Conventional explanations rely on comparison with Europe. Archer challenges these explanations by comparing the United States with its most similar New World counterpart--Australia. This comparison is particularly revealing, not only because the United States and Australia share many fundamental historical, political, and social characteristics, but also because Australian unions established a labor party in the late nineteenth century, just when American unions, against a common backdrop of industrial defeat and depression, came closest to doing something similar.

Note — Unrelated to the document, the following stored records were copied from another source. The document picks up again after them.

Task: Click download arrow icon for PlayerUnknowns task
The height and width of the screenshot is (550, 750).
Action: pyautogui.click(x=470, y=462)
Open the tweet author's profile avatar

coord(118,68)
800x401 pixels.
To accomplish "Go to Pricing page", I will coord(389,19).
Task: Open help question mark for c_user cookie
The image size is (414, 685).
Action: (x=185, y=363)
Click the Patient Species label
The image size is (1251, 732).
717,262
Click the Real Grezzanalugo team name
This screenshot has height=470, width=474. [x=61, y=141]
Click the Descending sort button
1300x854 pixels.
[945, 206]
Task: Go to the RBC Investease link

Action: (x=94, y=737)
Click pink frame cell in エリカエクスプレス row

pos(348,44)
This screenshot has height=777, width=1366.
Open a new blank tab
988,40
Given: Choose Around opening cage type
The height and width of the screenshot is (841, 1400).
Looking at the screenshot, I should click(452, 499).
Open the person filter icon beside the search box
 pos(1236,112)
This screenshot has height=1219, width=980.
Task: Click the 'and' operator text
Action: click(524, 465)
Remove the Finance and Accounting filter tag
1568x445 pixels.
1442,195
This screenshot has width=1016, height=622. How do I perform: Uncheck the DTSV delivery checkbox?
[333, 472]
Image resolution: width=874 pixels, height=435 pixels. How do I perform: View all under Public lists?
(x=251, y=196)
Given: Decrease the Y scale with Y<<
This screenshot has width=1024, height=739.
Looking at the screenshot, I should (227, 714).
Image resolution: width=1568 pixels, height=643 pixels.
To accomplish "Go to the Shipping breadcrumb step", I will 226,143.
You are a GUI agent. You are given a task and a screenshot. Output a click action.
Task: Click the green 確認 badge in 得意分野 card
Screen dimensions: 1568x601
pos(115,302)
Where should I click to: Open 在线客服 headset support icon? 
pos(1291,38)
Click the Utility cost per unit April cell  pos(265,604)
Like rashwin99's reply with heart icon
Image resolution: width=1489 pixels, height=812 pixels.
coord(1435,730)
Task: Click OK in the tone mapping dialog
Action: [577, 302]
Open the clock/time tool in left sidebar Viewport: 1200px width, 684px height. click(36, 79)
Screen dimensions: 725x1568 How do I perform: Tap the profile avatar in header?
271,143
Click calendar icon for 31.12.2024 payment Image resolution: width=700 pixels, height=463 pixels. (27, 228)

Archer examines each of the factors that could help explain the American outcome, and his systematic comparison yields unexpected conclusions. He argues that prosperity, democracy, liberalism, and racial hostility often promoted the very changes they are said to have obstructed. And he shows that it was not these characteristics that left the United States without a labor party, but, rather, the powerful impact of repression, religion, and political sectarianism.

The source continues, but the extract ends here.